[Opening Given data section]
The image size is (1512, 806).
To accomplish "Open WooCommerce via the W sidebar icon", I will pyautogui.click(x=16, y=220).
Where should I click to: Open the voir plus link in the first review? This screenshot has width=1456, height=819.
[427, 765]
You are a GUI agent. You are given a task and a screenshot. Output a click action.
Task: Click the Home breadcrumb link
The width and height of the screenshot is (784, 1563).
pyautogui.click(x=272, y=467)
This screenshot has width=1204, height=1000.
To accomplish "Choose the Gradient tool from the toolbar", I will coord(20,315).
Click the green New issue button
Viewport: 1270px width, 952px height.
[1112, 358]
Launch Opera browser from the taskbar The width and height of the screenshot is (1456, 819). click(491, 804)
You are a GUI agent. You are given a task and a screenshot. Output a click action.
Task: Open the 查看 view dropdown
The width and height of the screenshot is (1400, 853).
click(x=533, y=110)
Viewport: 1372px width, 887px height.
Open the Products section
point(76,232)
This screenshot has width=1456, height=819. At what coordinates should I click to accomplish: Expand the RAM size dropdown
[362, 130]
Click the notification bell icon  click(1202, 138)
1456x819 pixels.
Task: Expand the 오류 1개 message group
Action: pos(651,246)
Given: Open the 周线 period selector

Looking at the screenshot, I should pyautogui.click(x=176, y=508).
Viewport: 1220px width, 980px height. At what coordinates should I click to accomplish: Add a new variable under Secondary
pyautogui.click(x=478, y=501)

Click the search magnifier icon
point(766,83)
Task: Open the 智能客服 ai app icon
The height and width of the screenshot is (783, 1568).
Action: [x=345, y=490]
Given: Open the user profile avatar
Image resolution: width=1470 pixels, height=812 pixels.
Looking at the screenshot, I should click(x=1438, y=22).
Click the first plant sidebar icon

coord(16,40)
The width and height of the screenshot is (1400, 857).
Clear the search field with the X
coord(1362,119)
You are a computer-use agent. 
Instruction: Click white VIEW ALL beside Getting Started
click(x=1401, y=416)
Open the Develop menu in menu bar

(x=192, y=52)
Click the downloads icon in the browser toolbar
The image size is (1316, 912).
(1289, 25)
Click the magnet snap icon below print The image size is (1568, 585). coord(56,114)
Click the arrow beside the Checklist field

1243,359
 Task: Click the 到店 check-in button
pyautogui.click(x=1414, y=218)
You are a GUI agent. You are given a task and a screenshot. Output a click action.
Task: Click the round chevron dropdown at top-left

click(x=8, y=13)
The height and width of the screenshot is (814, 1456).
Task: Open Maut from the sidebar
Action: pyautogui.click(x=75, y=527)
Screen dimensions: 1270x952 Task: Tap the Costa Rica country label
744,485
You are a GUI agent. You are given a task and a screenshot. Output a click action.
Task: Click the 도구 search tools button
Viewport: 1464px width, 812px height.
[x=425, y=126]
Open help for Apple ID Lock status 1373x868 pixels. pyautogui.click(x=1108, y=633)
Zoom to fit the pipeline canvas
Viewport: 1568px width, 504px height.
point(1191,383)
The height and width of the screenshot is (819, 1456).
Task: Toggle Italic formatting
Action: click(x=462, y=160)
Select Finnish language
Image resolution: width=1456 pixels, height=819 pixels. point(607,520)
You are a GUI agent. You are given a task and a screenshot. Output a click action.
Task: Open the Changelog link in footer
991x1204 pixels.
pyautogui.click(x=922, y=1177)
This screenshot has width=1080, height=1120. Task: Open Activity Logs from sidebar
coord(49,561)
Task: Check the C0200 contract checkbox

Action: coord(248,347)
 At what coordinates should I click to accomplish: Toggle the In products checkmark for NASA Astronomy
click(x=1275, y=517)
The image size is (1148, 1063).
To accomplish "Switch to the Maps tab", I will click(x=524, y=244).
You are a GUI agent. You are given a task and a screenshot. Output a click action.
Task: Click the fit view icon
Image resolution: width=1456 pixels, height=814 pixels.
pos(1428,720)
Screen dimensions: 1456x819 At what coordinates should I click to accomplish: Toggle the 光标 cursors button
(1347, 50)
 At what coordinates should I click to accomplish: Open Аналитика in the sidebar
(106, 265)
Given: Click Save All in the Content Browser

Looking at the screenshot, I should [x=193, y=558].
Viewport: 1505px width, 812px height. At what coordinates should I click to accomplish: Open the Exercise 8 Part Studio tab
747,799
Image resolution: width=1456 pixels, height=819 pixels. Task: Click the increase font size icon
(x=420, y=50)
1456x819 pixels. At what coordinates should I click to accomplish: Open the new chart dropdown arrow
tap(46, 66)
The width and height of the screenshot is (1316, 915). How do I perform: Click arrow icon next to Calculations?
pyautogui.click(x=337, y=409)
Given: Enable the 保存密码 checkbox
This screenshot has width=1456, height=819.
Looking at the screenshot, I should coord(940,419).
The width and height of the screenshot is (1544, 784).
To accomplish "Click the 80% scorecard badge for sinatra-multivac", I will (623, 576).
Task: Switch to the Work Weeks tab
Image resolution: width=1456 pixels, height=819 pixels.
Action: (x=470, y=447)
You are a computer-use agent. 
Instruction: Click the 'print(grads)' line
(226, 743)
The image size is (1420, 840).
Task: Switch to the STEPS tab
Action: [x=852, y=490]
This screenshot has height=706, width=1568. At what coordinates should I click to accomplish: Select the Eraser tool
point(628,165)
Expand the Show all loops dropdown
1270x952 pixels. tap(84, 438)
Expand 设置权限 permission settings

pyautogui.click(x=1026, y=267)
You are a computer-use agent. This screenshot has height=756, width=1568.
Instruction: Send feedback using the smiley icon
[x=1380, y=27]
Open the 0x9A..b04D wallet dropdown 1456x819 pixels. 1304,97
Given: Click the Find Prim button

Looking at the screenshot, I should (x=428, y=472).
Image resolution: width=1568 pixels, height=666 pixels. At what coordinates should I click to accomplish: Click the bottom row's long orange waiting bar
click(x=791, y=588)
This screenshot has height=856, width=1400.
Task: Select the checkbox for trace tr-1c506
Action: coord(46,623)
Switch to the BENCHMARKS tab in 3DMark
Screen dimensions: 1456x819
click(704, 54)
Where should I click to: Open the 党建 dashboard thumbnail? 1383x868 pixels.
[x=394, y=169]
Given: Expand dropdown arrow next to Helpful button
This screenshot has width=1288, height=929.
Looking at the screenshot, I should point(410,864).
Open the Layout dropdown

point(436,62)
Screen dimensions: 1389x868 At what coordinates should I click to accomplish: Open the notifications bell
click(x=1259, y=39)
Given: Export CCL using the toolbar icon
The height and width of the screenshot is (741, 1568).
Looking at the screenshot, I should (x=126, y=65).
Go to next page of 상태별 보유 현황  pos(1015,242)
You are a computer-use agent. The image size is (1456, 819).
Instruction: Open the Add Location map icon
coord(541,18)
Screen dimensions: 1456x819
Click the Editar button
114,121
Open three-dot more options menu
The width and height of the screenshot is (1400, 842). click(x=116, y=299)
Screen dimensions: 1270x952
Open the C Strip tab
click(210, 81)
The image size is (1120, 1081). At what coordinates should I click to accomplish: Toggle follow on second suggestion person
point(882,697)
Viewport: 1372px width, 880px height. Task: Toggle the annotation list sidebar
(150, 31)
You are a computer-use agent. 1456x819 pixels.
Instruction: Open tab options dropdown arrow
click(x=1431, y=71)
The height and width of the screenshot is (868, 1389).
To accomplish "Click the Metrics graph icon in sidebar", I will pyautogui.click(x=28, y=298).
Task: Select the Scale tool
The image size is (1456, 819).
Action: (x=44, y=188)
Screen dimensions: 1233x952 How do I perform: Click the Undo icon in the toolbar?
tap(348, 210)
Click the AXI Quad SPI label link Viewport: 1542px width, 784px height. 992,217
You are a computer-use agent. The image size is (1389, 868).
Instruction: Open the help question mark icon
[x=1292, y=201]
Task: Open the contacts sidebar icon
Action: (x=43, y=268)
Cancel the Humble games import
[Closing Given data section]
_Task statement_.
Go line by line through the material above and return each one that includes "computer".

_Task output_.
You are a computer-use agent. 
You are a computer-use agent. 
You are a computer-use agent. This screenshot has height=756, width=1568.
You are a computer-use agent. The image size is (1456, 819).
You are a computer-use agent. 1456x819 pixels.
You are a computer-use agent. The image size is (1389, 868).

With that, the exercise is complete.